Been offline since Wednesday to join Capitol’s “SuroySuroy Sugbo – The Southern Heritage Trail”. The project has a point, really, got to admit. Works good for Cebu Province, works even better for the Gwen Garcia image. What’s the trip all about? It’s actually touring the towns and eating a lot of budbod and bakasi and being shown the same Sinulog dance every 30 minutes. I’ll be writing an article about the experience next week, so that’s it for now.

The rides from one town to the next and the time it took a dance presentation to start reintroduced me to The Beatles through Hank Bordowitz’s “Turning Points in Rock and Roll” (a book is indispensable to travel, along with the iPod). The Beatles tops the list of artists that influenced my songwriting bigtime. I’ve always wondered how the Lennon-McCartney collaboration worked. For you Beatles fan, I’m reprinting here that part of the book where this creative partnership is mentioned briefly:

“George Martin (British producer, the “fifth Beatle”) once described the Lennon-McCartney songwriting partnership with this image: “Imagine two people pulling on a rope, smiling at each other and pulling all the time with all their might. The tension between the two of them made for the bond.”

“Gradually, things changed,” Martin adds. “The boys went into their little spheres and there was more rivalry brewing between John and Paul. In truth, they were never great collaborators in the sense of sitting down and writing together.
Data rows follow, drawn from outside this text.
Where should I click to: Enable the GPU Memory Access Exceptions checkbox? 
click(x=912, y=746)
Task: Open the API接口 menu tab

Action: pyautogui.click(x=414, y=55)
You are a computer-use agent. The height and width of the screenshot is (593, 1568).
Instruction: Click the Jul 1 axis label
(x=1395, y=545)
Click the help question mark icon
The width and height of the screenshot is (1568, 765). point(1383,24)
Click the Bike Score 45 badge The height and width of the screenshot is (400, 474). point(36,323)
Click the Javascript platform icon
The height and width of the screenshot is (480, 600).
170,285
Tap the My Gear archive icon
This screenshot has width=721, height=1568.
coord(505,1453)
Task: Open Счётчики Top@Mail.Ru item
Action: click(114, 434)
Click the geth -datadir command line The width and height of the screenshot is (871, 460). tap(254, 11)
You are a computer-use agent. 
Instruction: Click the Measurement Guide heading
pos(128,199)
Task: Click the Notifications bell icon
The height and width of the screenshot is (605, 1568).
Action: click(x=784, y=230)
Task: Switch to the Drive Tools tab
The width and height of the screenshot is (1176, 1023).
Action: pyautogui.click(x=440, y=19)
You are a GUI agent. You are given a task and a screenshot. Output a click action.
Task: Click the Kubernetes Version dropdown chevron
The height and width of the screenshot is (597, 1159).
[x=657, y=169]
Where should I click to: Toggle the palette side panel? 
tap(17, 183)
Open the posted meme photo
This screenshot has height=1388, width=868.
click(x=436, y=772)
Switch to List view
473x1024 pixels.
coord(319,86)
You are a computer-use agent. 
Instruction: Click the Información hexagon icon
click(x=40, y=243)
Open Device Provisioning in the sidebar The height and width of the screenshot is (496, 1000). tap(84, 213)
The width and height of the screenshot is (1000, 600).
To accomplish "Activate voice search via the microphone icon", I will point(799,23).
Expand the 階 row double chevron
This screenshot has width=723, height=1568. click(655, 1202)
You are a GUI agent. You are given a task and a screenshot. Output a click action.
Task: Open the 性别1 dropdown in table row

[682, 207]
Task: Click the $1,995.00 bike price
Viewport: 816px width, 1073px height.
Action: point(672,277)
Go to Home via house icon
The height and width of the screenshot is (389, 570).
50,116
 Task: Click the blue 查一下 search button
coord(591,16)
“There were three ways John and I would write,” McCartney said. “We would sit down with nothing and two guitars… that was writing from the ground up. ‘She Loves You,’ ‘From Me To You,’ ‘This Boy’ were all written that way. Another way of writing was when one of us had an idea… and we’d both sit and write together. ‘Norwegian Wood’ was like that… The third way was when one had an idea, and we weren’t going to be seeing each other for a week, and the idea was just too hot to stop… It always got a bit more bizzare when the two of us got going.”